### EXERCISE AIM
Set down each entry exactly as given; pictures should not appear in the copy.

WORKING DATA section start

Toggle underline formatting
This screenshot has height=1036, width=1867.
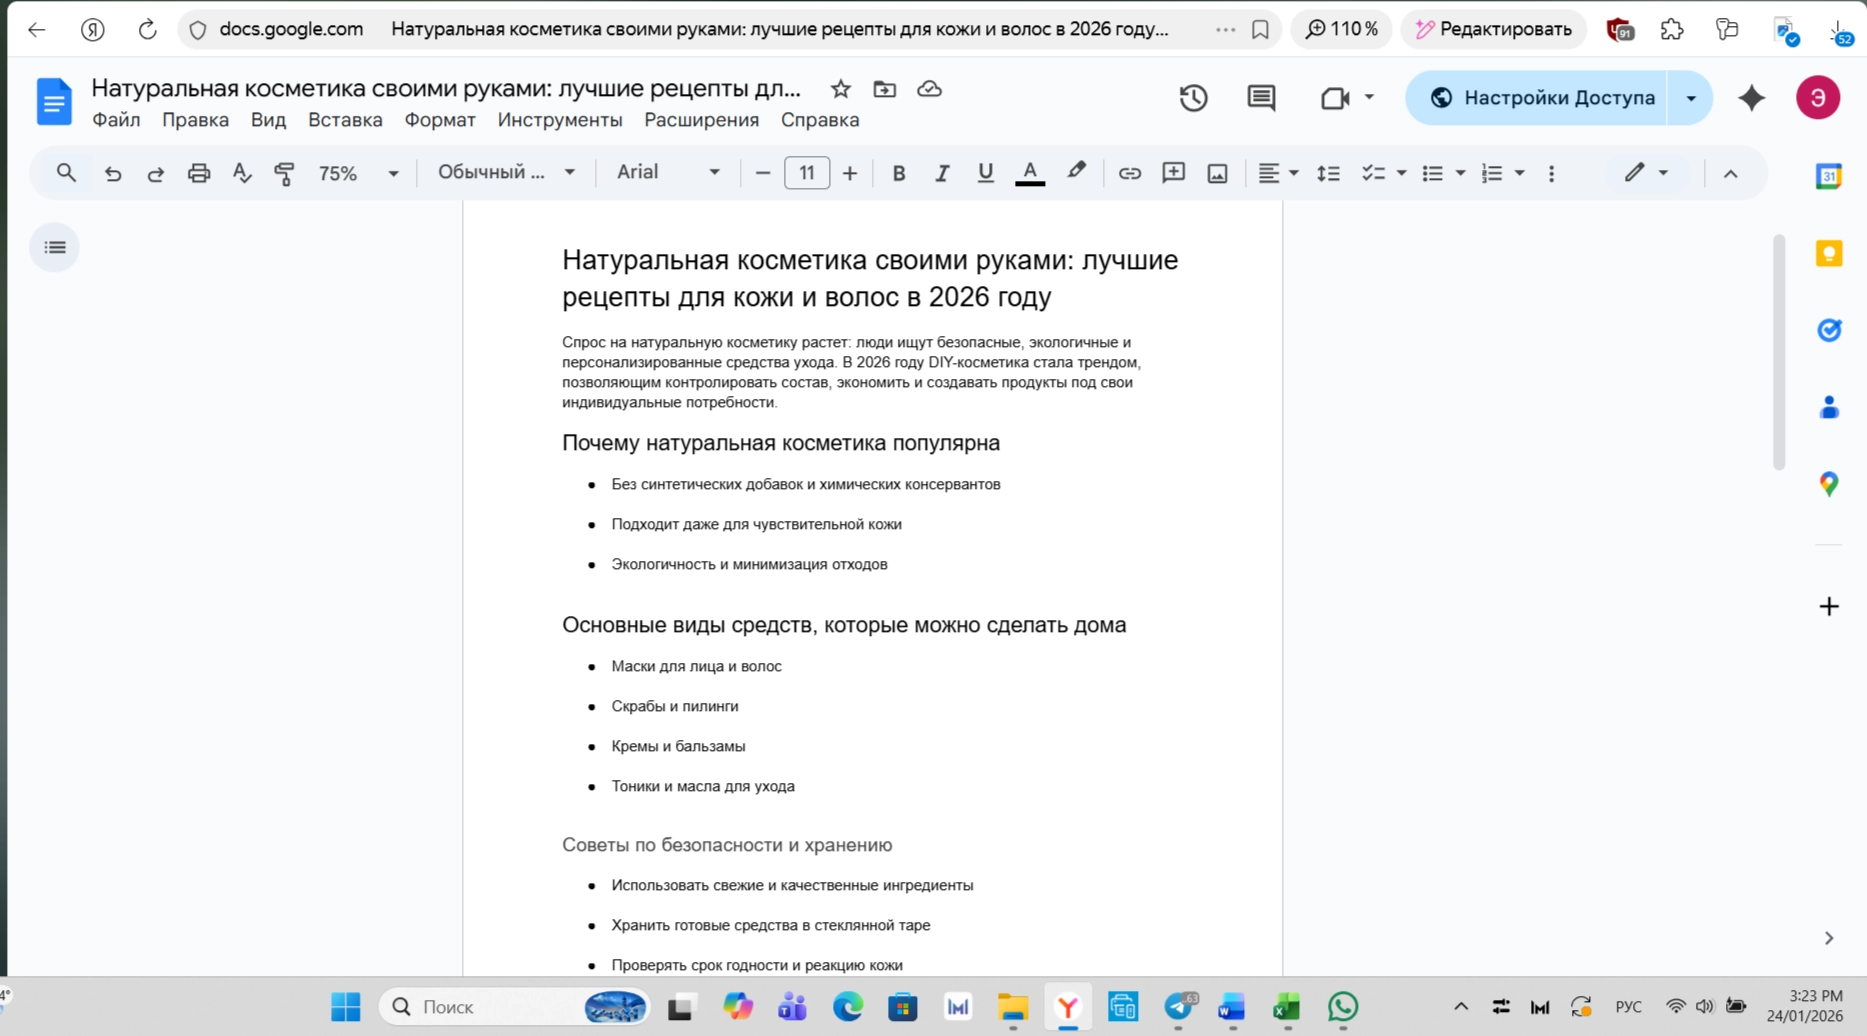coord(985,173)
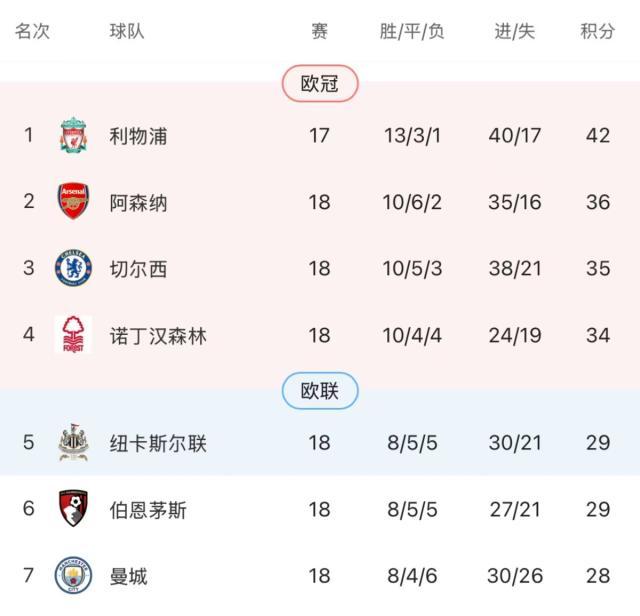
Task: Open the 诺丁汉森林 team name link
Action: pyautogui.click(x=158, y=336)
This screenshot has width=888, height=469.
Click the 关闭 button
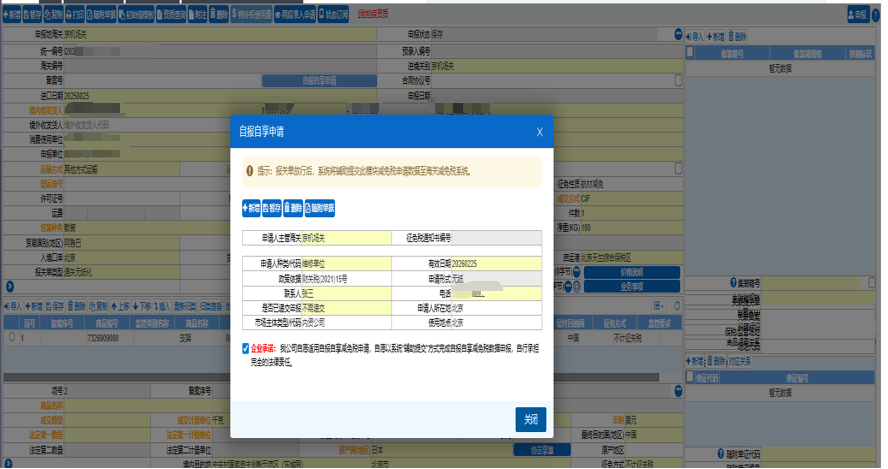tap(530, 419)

WORKING DATA section end

### ANSWER TO THE EXERCISE
Toggle underline formatting
This screenshot has height=1036, width=1867.
coord(985,173)
Task: Open the 诺丁汉森林 team name link
Action: pyautogui.click(x=158, y=336)
This screenshot has width=888, height=469.
Click the 关闭 button
tap(530, 419)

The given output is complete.